QUOTED TEXT:
+---+
# How did you name your dog?



## bob_barker (Dec 31, 2013)

I don't know if this topic has been brought up before? 

But I get asked all the time "How did you come up with your dogs names?" 

Well, Bob Barker is just funny. I said it as a joke the day we went and looked at him and it just stuck. 
As Bob got older we always said he looked like Wile E Coyote... So when we brought home Wile E ... Bob's mini me... We thought the name was only fitting. 


How did YOU come up with your dogs name?


----------



## dogma13 (Mar 8, 2014)

His call name is the only one hubby and I both liked.Samson.I did choose his registered name though;Quicksilver's Dark Side of the Moon.Because of his color/coat pattern and the musical reference.


----------



## RZZNSTR (Jan 24, 2015)

I answered this earlier on another thread. Valor is named after a Redondo Beach California Police K9. He is a Q litter and after not finding any registered name I could live with using Q I came up with Qayoss (Chaos). Man does that fit... His call name was always going to be Valor!


----------



## Axel13 (Jun 23, 2014)

Axel was named after a Doberman that I idolized as a child. I always told the lady I would name my dog after him 

Simba is a mahogany shaded sable Sheltie so I though the name was only fitting. He looks like a little lion.

Shoka....well that one is a mystery.

Mya was named after one of the Huskies in the movie eight below


----------



## Liulfr (Nov 10, 2015)

We knew our puppy would be from the "L" litter, and wanted to choose a name with Norse or German origins. I found the name "Liulfr" and absolutely fell in love. My breeder suggested Liam, and that would have been our second choice. But Liulfr is unique and I love the meaning.


----------



## Stonevintage (Aug 26, 2014)

AKC name Sommer Vom Blitz (after the summer of terrific lighting & thunder storms we had when I got her in August.

"Summer" - translation to German "Sommer"


----------



## IronhorseRomo (Jul 20, 2015)

I came up with a list of names. My wife and kiddos vetoed the ones they didn't like. Axel was the name everybody agreed on. Although we just call him Axe. I like the name Axe. Reminds me of Matthew Axelson from " Lone Survivor ". Great book BTW.








Not to go off topic here, but I had the pleasure of meeting Marcus Luttrell at Cabelas. 

Sent from my Nexus 7 using Tapatalk


----------



## Findlay (Jan 8, 2015)

I was set on naming Finn, Phineas because my mum always loved that name.

But, when my husband and I picked him up from the breeder, I decided to call him Findlay. 

My husband's grandmother was known as, Nana Findlay or Nana Fin and she was his #1 favorite person, so, I surprised him and called our pup, Findlay aka Finn.


----------



## cloudpump (Oct 20, 2015)

I looked for the name that ment something to me. D'jango means I awake.


----------



## rfra (Dec 30, 2015)

*Achtung Blitzkrieg*

Our new GSD puppy is Achtung Blitzkrieg.

We really liked "Blitz" for short, and he was A-litter, so it fit.

In full it means "Danger - Lightning War", with Blitzkrieg being a term that was used to describe the military tactic of a sudden and concentrated attack intended to stop the battle quickly, ultimately limiting damages overall. Seems pretty fitting for a protection dog. Plus it's really fun to say when people ask his name.
+---+
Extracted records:
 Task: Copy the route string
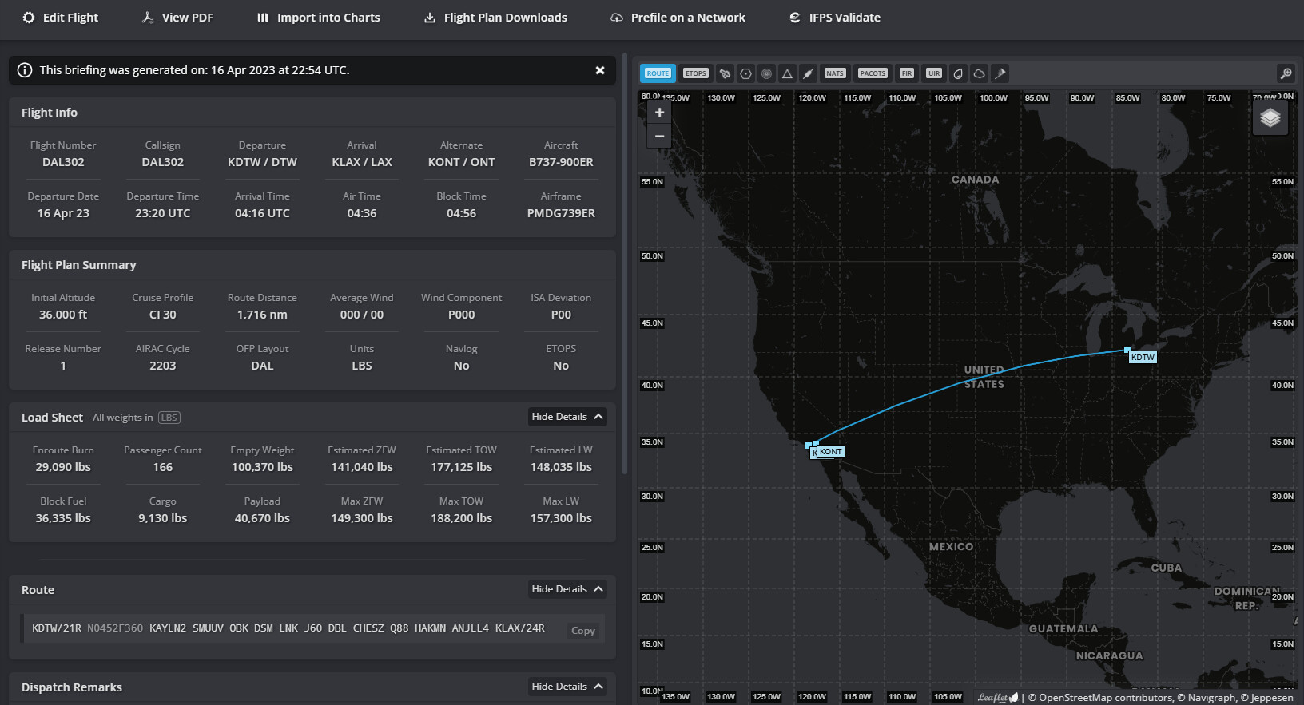coord(582,631)
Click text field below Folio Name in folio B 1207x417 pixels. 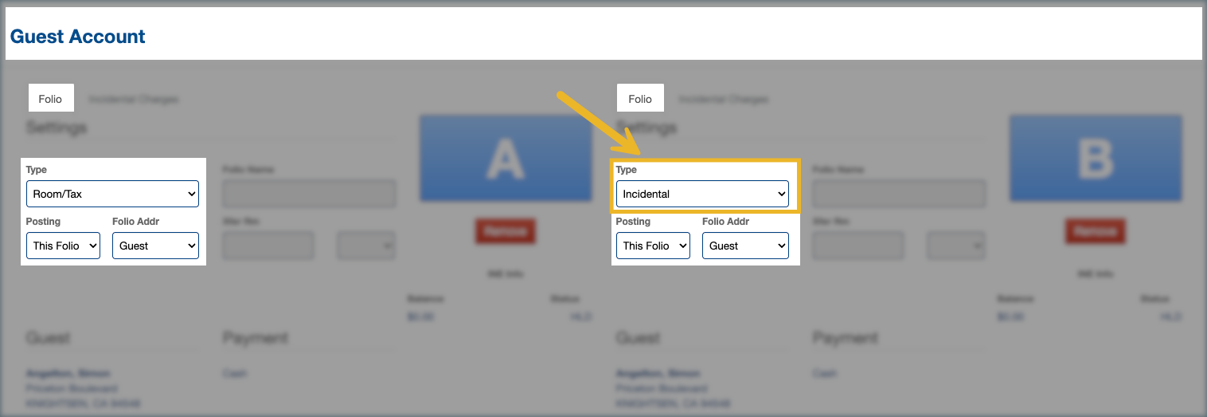tap(858, 246)
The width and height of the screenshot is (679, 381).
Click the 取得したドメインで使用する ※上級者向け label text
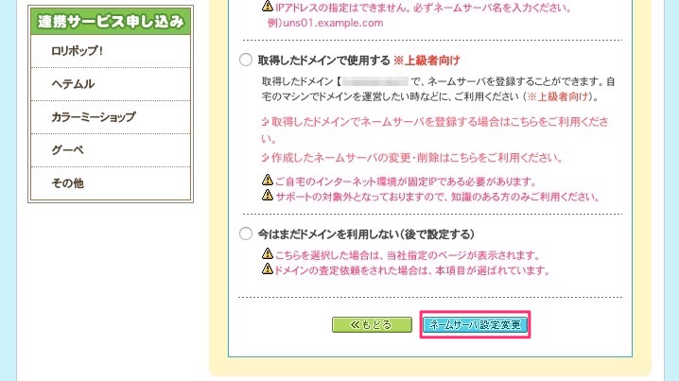tap(358, 61)
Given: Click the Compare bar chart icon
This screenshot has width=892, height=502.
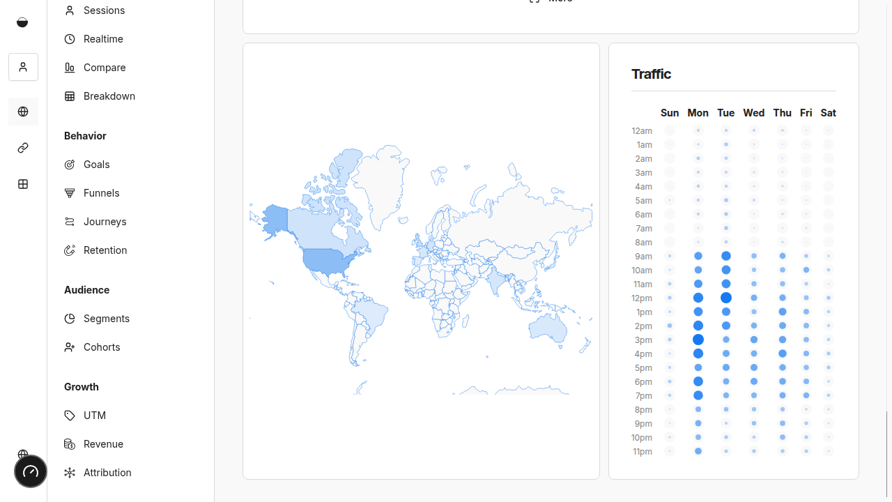Looking at the screenshot, I should 70,68.
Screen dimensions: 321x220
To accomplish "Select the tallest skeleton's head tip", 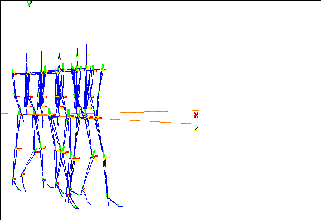I will 86,45.
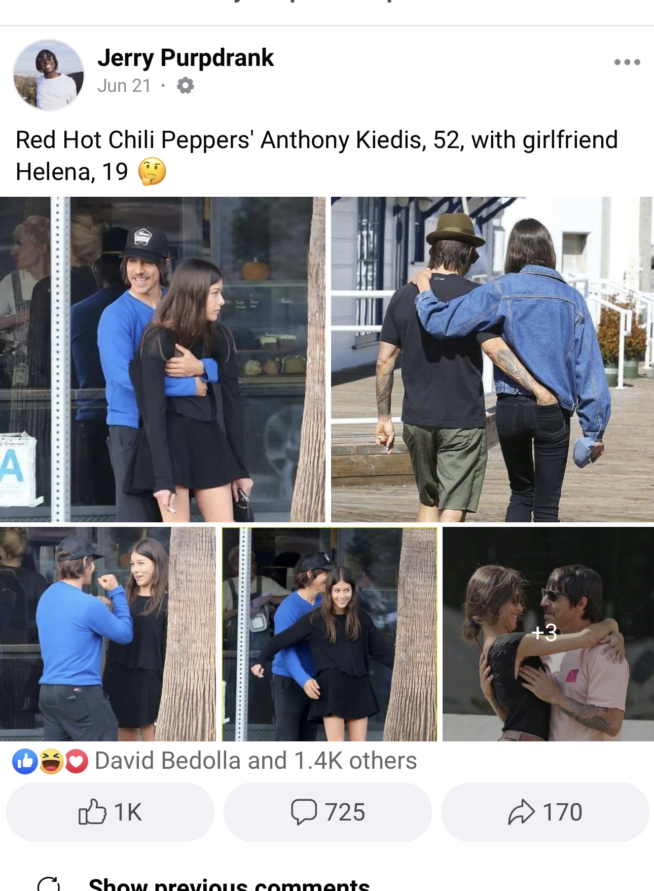
Task: Click the blue thumbs-up reaction icon
Action: click(x=25, y=761)
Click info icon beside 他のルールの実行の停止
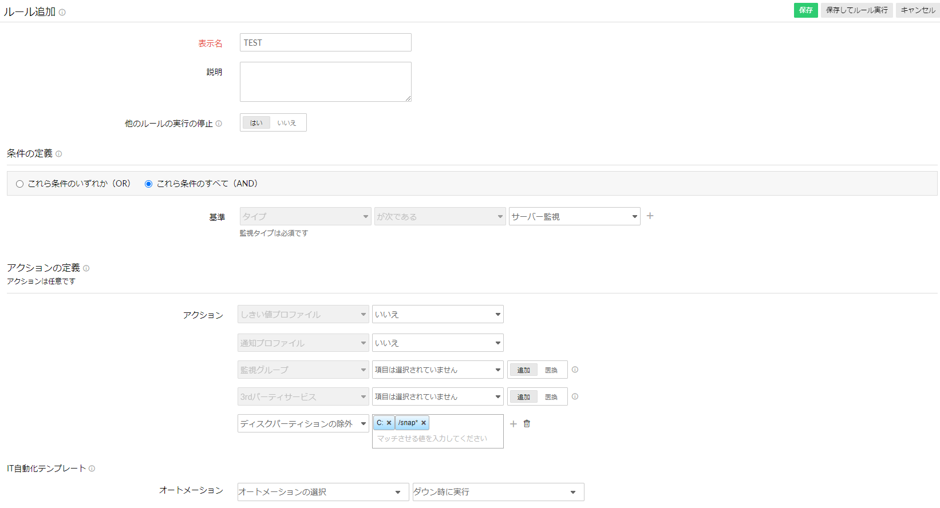This screenshot has height=508, width=940. tap(219, 124)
+---+
TASK DIRECTIONS: In the dog-naming thread, what is Valor named after?

FINISHED EXERCISE: A Redondo Beach, California police K9.